*Try it*. Which lines below contain the word "Affairs"? Copy each one.

*Extracted material*.
******************************

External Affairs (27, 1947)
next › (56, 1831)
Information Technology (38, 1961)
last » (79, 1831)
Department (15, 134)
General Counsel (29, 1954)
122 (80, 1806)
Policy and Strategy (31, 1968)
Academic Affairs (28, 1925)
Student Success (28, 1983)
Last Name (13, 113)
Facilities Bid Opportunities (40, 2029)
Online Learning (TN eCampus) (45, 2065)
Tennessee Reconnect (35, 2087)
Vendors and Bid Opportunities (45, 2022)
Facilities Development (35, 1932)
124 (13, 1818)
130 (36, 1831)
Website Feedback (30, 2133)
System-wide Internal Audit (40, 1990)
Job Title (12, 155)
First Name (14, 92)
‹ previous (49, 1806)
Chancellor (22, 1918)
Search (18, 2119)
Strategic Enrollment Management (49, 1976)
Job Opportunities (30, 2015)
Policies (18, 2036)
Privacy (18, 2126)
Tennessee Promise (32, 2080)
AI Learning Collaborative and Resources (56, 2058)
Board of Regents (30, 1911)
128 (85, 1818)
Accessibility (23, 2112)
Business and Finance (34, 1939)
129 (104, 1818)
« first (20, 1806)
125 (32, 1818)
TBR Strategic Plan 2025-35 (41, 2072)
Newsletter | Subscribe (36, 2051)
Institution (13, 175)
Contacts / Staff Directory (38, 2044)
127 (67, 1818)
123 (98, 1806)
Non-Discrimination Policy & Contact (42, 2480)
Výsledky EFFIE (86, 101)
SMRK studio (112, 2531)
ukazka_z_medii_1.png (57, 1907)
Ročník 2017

******************************

*Answer area*.
External Affairs (27, 1947)
Academic Affairs (28, 1925)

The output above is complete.